Heilig vuur, St Antoniusvuur
De eerste berichten over het Heilig Vuur gaan terug tot de 6de eeuw, toen er in het Rijngebied een epidemie uitbrak. Het trof vooral plattelanders en doodde duizenden mensen. Het werd toen het Heilig Vuur genoemd wegens de brandende gewaarwordingen aan de handen en voeten. De oorzaak van het Heilig Vuur was onbekend maar de symptomen werden uitvoerig beschreven. De mensen leden aan opgezwollen blaren, rottend vlees en verlies van ledematen. La Chronique de Flodoard rapporteert over een epidemie met 40.000 doden in het Parijs van 945. 'Le Mal des ardents devint la terreur de l'an Mille!'
Ook in Doornik, Nijvel, de Artois, de Loire, de Dauphiné en in de Languedoc nam de ziekte epidemische vormen aan. De kronieken meldden sober: 'Het volk werd geplaagd door een ziekte met zwellende blazen, gevolgd door een afschuwelijke rotting, zodanig dat de ledematen afvielen voor de dood inging. De pestilenties pijnigden de mensen, zodat zij zich wrongen in krampen. Hun ledematen werden zwart als kool nadat zij door heilig vuur waren aangetast.'
Tot de 13de eeuw bleven er epidemies komen om dan enkele eeuwen weg te blijven, tot dat in de 16de en 17de eeuw Europa en Amerika opnieuw geteisterd werd door het heilig vuur. Rond 1800 kwam deze gesel nog eens voor in Kentucky (USA), terwijl Rusland zijn laatste epidemie in 1926 beleefde.

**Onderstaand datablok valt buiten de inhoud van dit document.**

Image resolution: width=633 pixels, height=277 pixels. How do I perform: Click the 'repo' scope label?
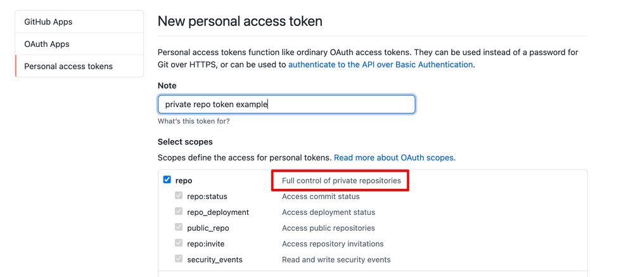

Epidemie in Pont St Esprit
Een laatste, eerder misdadige opstoot gebeurde in 1951 in Pont St. Esprit in de Provençe, 200 klanten van de plaatselijke bakker werden geïntoxiceerd door Le Pain Maudit; zij geraakten in een hallucinatoire trance. Dr. Jean Vieu van Pont-St.-Esprit bezocht een patiënt die symptomen vertoonde die leken op acute blindedarmontsteking. Nochtans had de patiënt behalve de symptomen van een intense pijn in de onderbuik, ook koorts, koude vingertoppen, en hallucinaties. Drie dagen later lagen de ziekenhuizen vol. Het eerste slachtoffer van deze vreemde ziekte, die de artsen als voedselvergiftiging hadden gediagnosticeerd, stierf met vreselijke krampen.

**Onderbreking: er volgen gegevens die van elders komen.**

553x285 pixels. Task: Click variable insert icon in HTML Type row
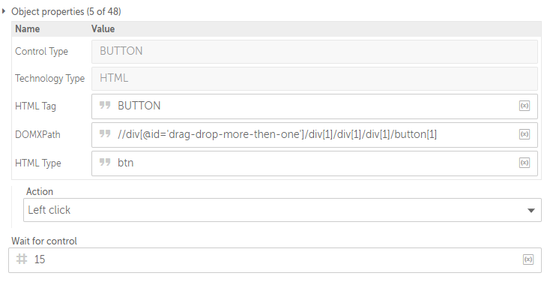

Angst overviel de stad, toen verhalen over een elfjarig kind dat zijn moeder probeerde te wurgen, de ronde deden. Een onderzoek bracht aan het licht dat alle mensen brood van dezelfde bakkerij hadden gegeten. Het brood werd geanalyseerd en er werden twintig giftige moederkoornalkaloïden gevonden. Een paar weken later werd bekend dat een boer zijn met moederkoren besmette rogge aan de bakker had verkocht Het resultaat was dat meer dan tweehonderd mensen aan een ernstige vorm van ergotisme leden, van wie 32 krankzinnig werden.

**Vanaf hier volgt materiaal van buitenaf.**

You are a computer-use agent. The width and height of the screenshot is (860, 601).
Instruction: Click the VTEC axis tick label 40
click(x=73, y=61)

Moederkoorn is nu nog steeds te vinden in de natuur, in graan of meel komt het echter nog weinig voor, omdat schimmels meestal bestreden worden, het graan goed gecontroleerd word en het lievelingsgraan van het moederkoorn, de rogge nog weinig wordt geteeld. Dus... toevallig hallucineren en dood gaan aan Clavips purpurea zit er niet meer in.